Rebel Restaurant Pte Ltd (RR) is looking for a new location in shopping malls. RR is considering purchasing a shop rather than leasing, as it has done in the past. Three retail shops in a new mall are available. Each shop has its own advantages and disadvantages. The owner of RR has completed an analysis of each shop that factors in the time value of money. RR expects to pay a tax rate of 40% for the next four years. The information is as follows:

Shop A

Shop B

Shop C

Internal rate of return

13%

17%

20%

Net present value

$250,000

$400,000

$200,000

At the same time, RR has also received three proposals for a new micro-brewery machine it intends to install in the shop instead of buying beer from local suppliers.

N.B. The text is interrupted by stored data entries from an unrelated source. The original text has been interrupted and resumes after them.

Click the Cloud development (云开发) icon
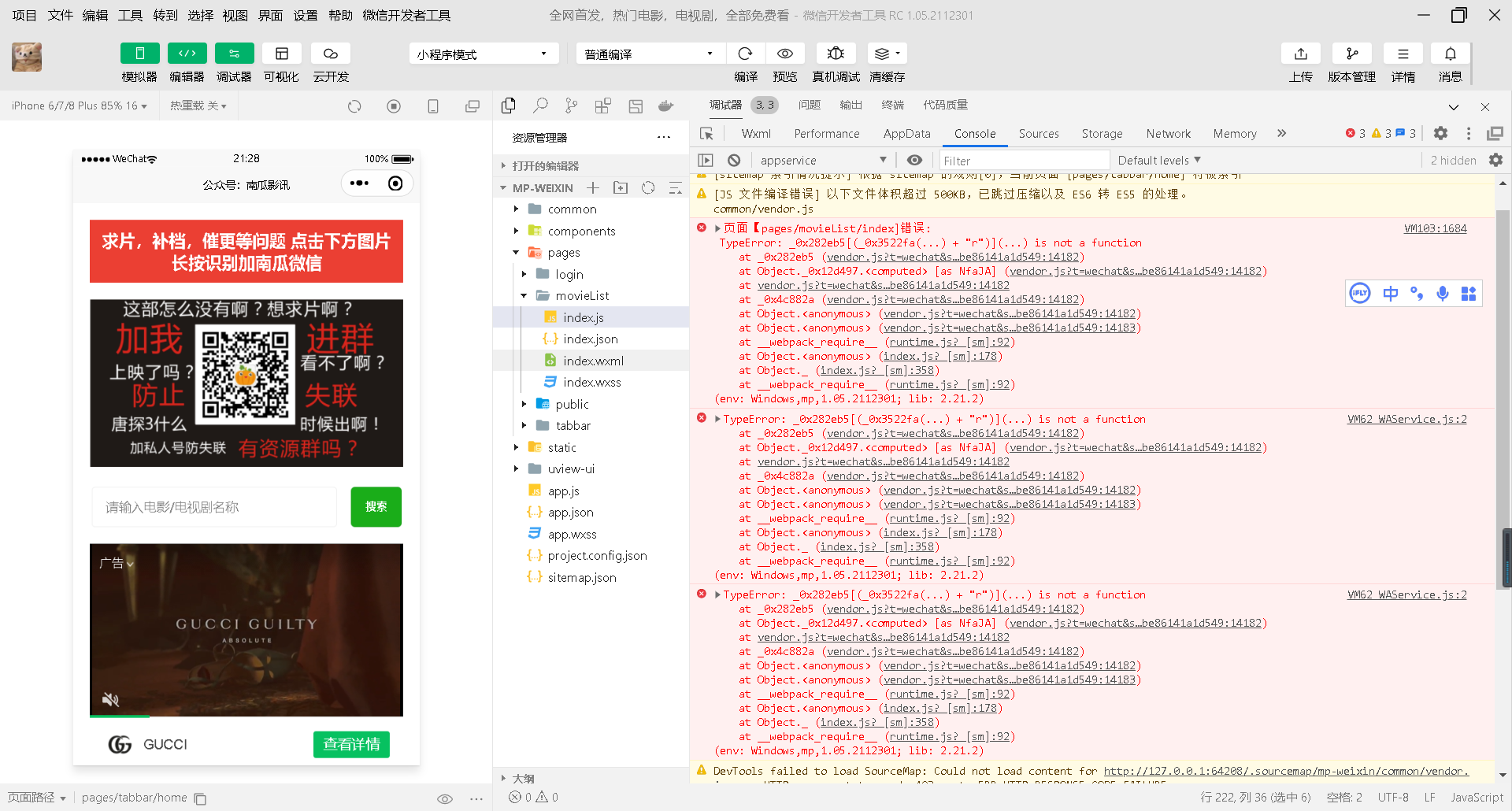Image resolution: width=1512 pixels, height=811 pixels. (x=331, y=54)
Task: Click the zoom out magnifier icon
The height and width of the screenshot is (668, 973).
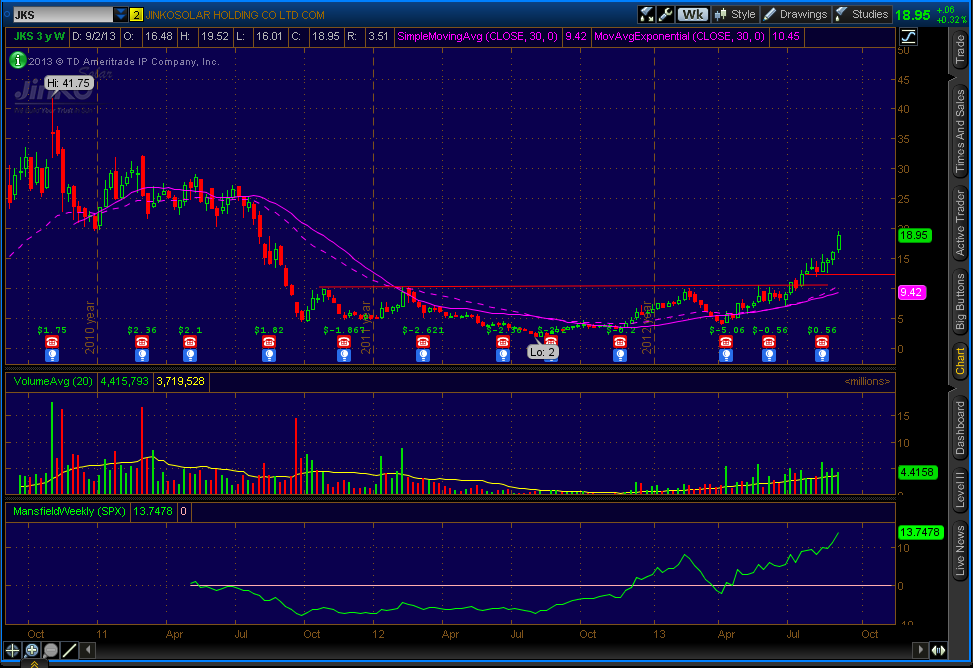Action: [x=50, y=650]
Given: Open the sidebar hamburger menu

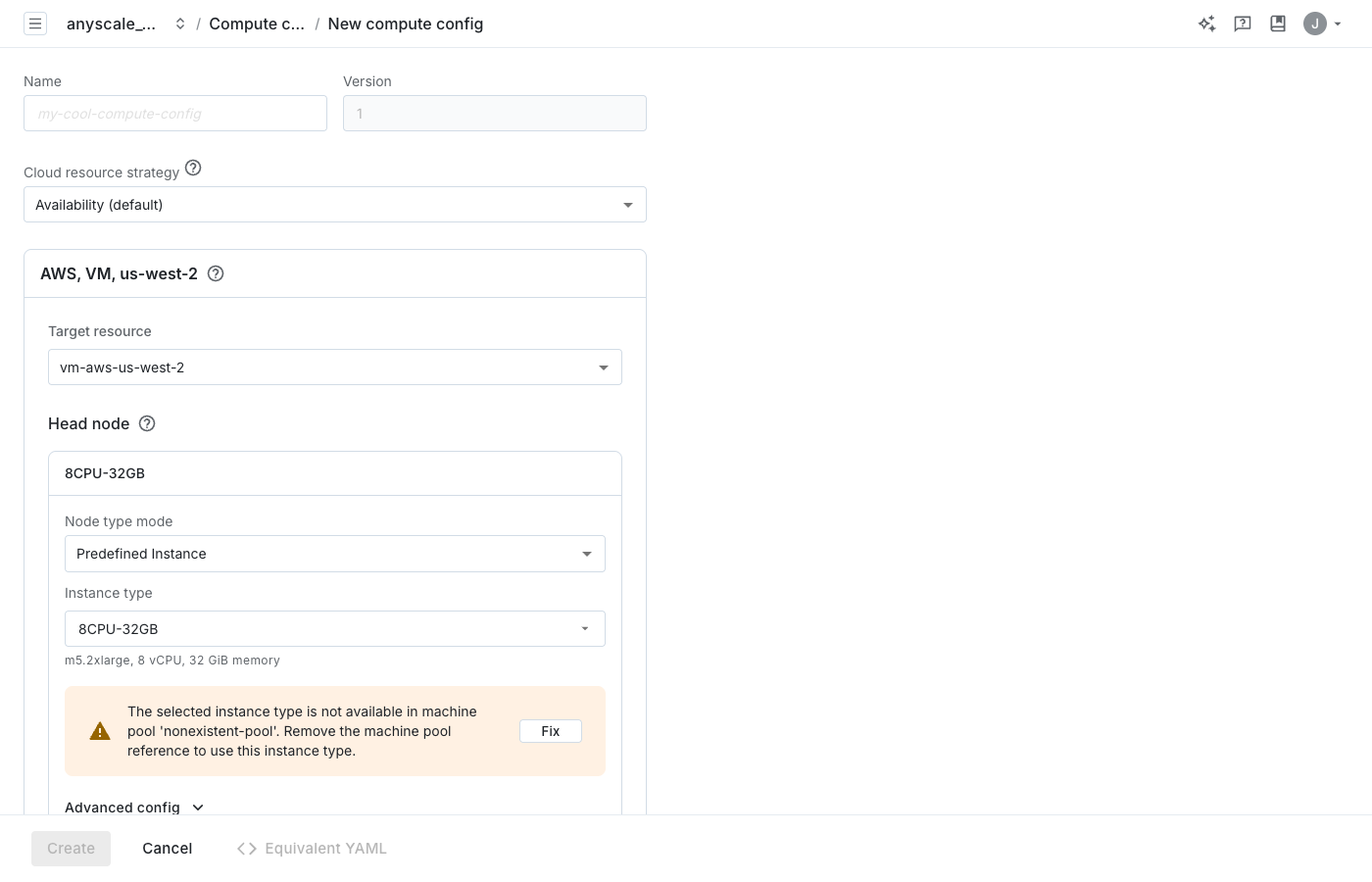Looking at the screenshot, I should pyautogui.click(x=35, y=24).
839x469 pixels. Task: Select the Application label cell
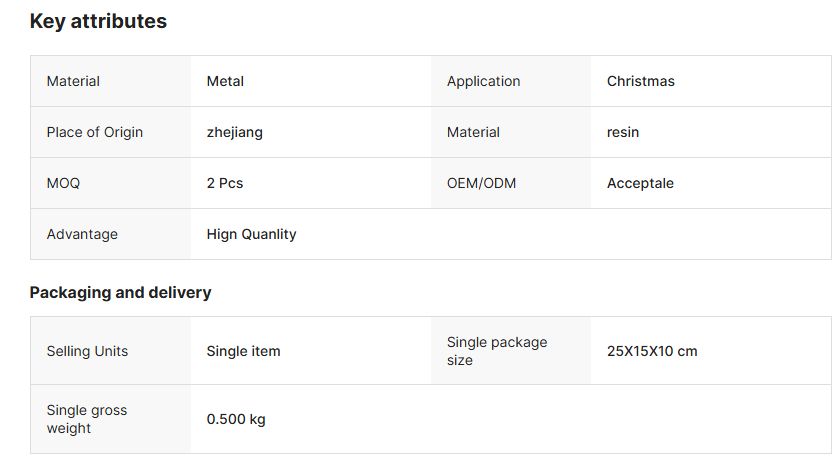(483, 81)
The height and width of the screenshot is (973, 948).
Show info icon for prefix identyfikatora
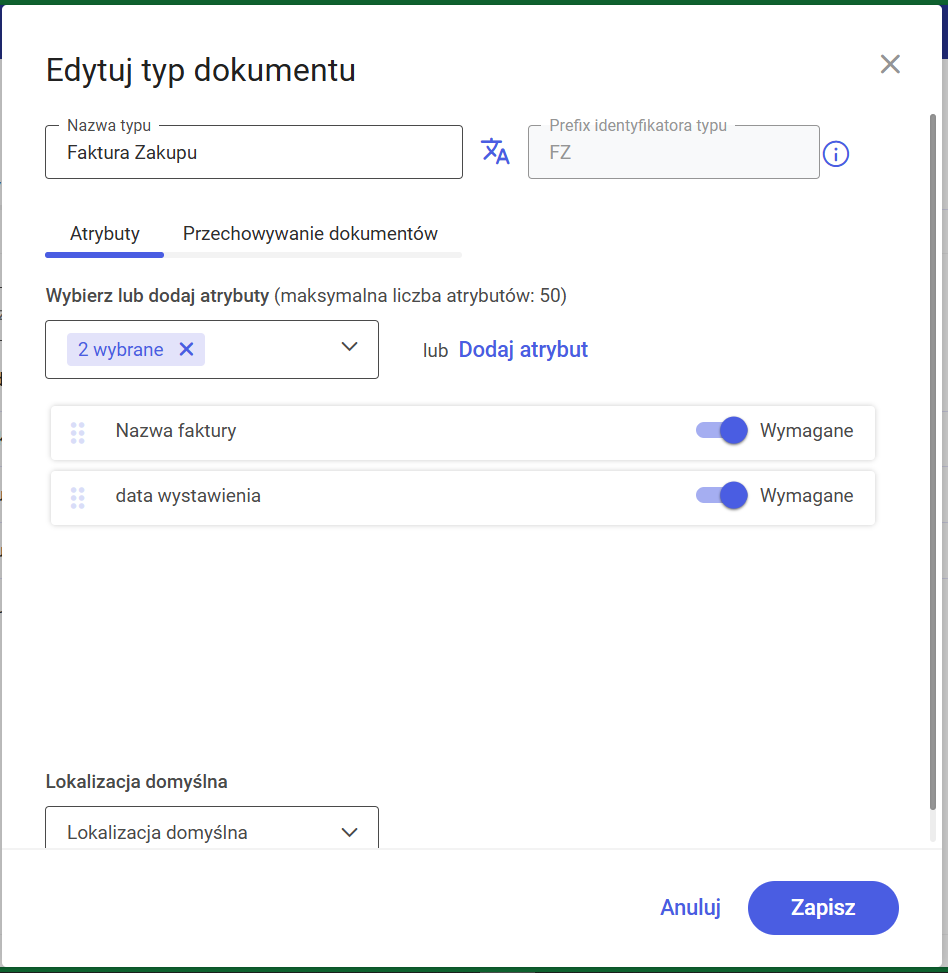pos(836,154)
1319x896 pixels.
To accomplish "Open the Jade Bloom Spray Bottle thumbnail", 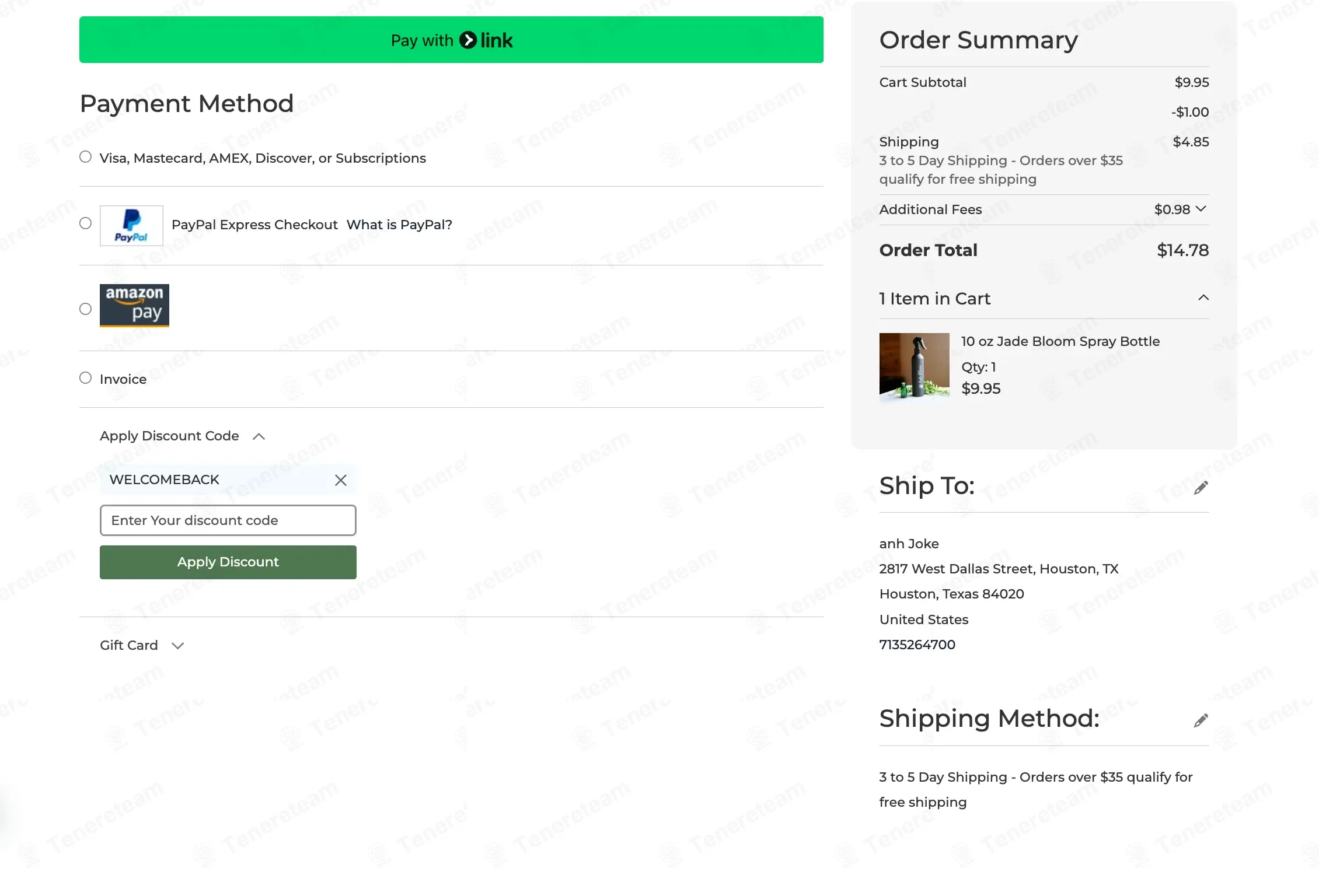I will pyautogui.click(x=914, y=365).
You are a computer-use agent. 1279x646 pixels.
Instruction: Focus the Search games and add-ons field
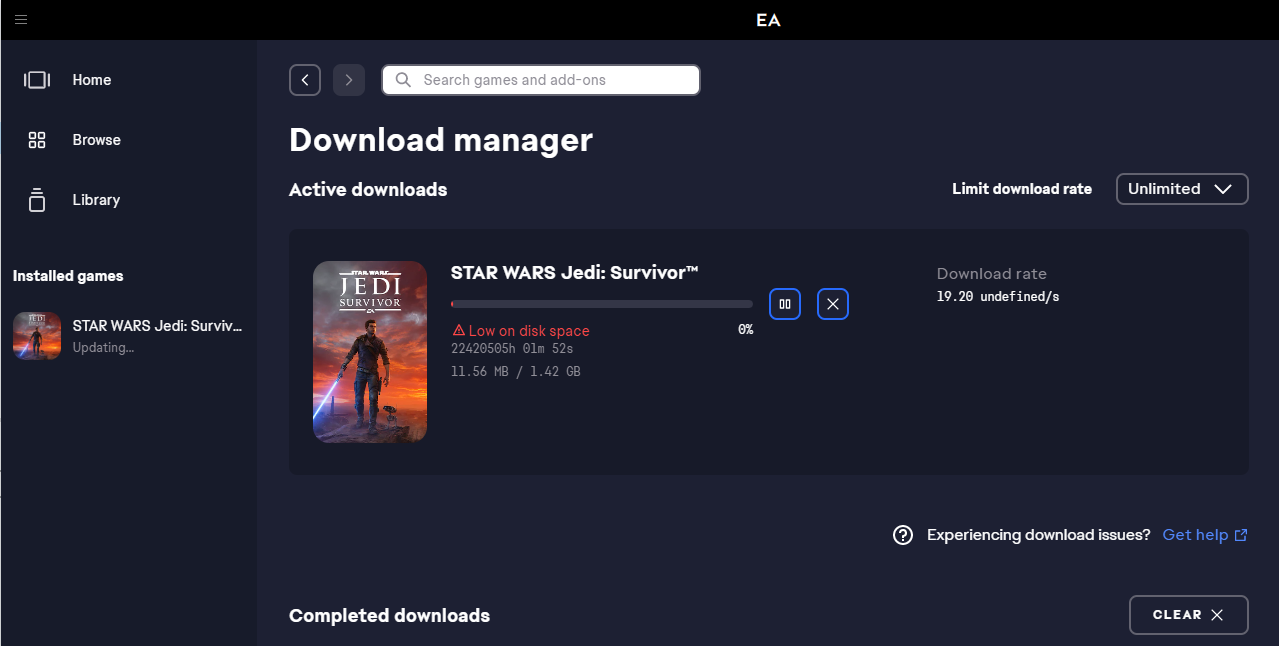550,80
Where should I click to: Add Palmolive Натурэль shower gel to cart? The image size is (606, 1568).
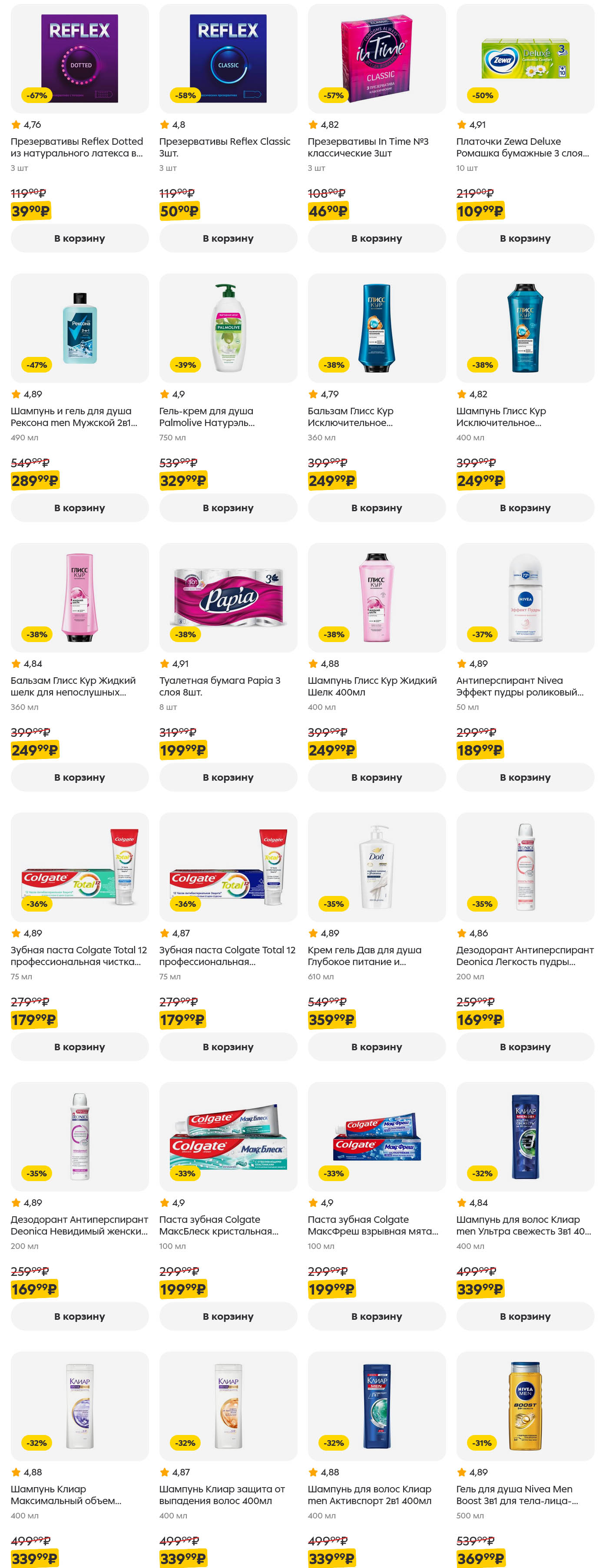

Data on each machine is as follows:

Machine A

Machine B

Machine C

Initial investment in equipment

$180,000

$120,000

$190,000

Working capital needed

0

0

10,000

Annual cash saved by operations:

Year 1

75,000

80,000

80,000

Year 2

75,000

68,000

80,000

Year 3

75,000

48,000

80,000

Year 4

75,000

28,000

80,000

Required:

  1. The owner does not understand how the shop with the highest internal rate of return also has the lowest net present value. Explain probable cause(s) of this contradiction observed by the owner.

(5 marks)

  1. Based on the information available, which shop would you recommend that the owner of RR choose? Explain your recommendation.

(3 marks)

  1. Compute each machine's payback period. Which machine would you recommend the owner of RR choose? Why?